### DOCUMENT TEXT
····················

Carnival of souls: Special “no Thrones” edition

* Tom Neely thinks the curator of the 100 Euros art show, Antonio de Luca, may have stolen his artwork. Beware.

* Ed Brubaker is relaunching his excellent Captain America series as a period piece called Captain America and Bucky, focusing mainly on the latter, co-written by Marc Andreyko, illustrated by Chris Samnee. I’ll be there like I’ve been there for everything Brubaker has done with these characters and their milieu.

* Dan Nadel sings the praises of Ben Jones and his new Cartoon Network show Problem Solverz. Did anyone do better than me and remember to set their DVRs for it last night?

* Zach Hazard Vaupen started a webcomic called Rusted Skin Collection! It’s smutty and funny!

* My movie-going days are dunzo, but I must say that this comment by Jon Hastings (aka the Forager) and this review by Oscar Moralde have me reconsidering my ambivalence toward seeking out Sucker Punch. Sayeth Moralde: “This critical paroxysm against Sucker Punch is quite possibly the most colossal collective misreading of satire since Paul Verhoeven was accused of being a fascist for Starship Troopers.” Now that’s the kind of statement that’ll make me sit up and take notice. Equal time: Curt Purcell.

* Speaking of “Hmm, I guess I better check that out” pieces, Eve Tushnet loved Lake Mungo.

* And speaking of Curt Purcell, he continues to write eloquently about any number of things; here he is on one of the key aspects of Lost‘s final season.

* Another day, another terrific Comics Grid piece, this time Jacques Samson on anonymity, facelessness, and the “perfect progressive tense” of Chris Ware’s Acme Novelty Library #18. You really ought to be following this site.

* Tim O’Shea talks to Jess Fink about (mostly) her fun porn comic Chester 5000 XYV.

* Tom Spurgeon visited the Center for Cartoon Studies, and all you got was this in-depth report.

* Matt Seneca has launched a dedicated site for his comics. Check ’em out.

····················

### PROVIDED DATA
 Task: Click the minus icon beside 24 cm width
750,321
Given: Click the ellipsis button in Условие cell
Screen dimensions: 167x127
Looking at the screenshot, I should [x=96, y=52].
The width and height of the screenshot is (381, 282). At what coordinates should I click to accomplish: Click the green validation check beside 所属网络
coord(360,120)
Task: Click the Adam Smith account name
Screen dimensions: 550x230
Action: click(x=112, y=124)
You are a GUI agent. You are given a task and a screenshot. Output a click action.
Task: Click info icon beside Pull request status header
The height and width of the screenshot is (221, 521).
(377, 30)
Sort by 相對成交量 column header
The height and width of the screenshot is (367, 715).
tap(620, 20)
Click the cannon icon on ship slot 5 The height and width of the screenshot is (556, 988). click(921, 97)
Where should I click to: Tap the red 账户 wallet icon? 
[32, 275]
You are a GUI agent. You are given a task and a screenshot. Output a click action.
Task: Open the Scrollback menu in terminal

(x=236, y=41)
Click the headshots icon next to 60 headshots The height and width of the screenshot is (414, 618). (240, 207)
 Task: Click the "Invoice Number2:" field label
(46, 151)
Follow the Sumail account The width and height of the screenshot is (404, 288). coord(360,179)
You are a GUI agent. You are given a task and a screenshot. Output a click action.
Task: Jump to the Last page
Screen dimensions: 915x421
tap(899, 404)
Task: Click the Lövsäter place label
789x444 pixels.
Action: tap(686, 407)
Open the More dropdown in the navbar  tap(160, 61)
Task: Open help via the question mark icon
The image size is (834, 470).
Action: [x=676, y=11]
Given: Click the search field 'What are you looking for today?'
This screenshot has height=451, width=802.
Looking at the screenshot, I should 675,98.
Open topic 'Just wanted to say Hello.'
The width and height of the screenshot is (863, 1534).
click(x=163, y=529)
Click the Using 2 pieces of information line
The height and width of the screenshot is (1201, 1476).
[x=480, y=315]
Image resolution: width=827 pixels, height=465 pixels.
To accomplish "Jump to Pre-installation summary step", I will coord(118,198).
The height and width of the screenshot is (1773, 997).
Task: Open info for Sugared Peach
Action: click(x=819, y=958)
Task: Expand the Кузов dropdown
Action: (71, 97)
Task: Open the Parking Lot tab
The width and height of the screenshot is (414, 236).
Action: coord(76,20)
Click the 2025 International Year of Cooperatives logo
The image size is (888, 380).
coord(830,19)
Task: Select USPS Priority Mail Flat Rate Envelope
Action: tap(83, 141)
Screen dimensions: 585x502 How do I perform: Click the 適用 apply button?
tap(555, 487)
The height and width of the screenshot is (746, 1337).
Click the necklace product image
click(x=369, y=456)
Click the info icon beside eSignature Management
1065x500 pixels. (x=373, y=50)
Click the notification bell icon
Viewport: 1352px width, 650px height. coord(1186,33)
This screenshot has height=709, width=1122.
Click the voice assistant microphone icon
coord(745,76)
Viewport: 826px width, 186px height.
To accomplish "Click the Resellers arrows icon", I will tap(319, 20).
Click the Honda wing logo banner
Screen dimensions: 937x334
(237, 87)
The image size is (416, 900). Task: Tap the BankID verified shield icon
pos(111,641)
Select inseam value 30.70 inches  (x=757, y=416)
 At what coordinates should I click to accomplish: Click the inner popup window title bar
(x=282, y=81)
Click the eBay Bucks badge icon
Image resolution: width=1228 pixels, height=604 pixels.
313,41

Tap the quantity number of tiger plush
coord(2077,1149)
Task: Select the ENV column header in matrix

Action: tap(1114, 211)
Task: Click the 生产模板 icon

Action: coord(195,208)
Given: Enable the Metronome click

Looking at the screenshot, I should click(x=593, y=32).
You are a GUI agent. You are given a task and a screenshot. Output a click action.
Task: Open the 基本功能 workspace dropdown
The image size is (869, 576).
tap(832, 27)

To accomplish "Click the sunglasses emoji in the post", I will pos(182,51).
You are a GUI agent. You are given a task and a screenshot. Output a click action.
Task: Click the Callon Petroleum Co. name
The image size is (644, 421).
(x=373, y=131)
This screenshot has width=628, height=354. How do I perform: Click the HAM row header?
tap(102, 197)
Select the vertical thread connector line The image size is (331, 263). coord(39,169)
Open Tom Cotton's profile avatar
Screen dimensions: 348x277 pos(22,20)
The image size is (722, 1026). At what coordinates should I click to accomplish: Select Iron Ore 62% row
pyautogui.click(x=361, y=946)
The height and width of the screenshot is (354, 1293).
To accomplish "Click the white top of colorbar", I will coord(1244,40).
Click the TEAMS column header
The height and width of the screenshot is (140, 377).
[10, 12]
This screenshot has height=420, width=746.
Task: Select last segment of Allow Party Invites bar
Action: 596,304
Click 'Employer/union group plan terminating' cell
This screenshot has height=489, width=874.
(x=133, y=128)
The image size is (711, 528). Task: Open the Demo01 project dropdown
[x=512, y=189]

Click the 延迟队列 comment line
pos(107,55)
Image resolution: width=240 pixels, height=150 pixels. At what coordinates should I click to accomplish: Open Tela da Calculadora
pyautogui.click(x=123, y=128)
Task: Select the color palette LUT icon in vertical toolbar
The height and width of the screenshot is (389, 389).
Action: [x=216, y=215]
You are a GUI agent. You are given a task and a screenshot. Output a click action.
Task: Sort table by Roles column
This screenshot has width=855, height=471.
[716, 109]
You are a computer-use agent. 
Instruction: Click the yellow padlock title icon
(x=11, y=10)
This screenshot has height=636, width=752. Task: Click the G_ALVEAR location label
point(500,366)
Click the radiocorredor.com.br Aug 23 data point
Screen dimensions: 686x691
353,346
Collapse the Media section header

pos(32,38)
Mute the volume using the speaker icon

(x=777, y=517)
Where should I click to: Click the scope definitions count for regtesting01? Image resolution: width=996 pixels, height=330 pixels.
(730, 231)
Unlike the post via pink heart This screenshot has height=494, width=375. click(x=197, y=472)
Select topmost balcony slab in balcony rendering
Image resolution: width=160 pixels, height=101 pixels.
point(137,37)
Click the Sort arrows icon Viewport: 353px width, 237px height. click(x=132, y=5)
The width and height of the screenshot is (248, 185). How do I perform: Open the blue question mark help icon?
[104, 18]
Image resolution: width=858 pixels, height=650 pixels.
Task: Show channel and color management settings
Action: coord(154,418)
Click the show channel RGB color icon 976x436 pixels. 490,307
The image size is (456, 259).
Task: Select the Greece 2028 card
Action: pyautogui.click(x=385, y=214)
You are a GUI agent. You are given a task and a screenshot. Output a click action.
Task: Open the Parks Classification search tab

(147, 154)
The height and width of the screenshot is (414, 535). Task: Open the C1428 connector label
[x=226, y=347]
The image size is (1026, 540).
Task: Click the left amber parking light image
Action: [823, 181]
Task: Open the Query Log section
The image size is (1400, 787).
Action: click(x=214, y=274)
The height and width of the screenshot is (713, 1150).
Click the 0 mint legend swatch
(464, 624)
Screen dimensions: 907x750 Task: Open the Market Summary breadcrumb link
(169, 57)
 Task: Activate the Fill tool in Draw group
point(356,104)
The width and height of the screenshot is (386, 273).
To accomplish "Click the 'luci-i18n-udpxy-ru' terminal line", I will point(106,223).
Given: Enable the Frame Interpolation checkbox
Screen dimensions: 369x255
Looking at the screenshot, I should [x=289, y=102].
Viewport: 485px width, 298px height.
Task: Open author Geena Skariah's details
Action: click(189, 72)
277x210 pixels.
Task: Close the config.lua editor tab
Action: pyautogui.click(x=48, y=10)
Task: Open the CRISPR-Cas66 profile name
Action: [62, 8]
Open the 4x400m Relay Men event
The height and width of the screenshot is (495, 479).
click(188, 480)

····················

### WHAT YOU HAVE TO DO
Please write out everything in the link roundup above from "Carnival of souls: Special" down to "his artwork. Beware.".

### OUTPUT OF THE TASK
Carnival of souls: Special “no Thrones” edition

* Tom Neely thinks the curator of the 100 Euros art show, Antonio de Luca, may have stolen his artwork. Beware.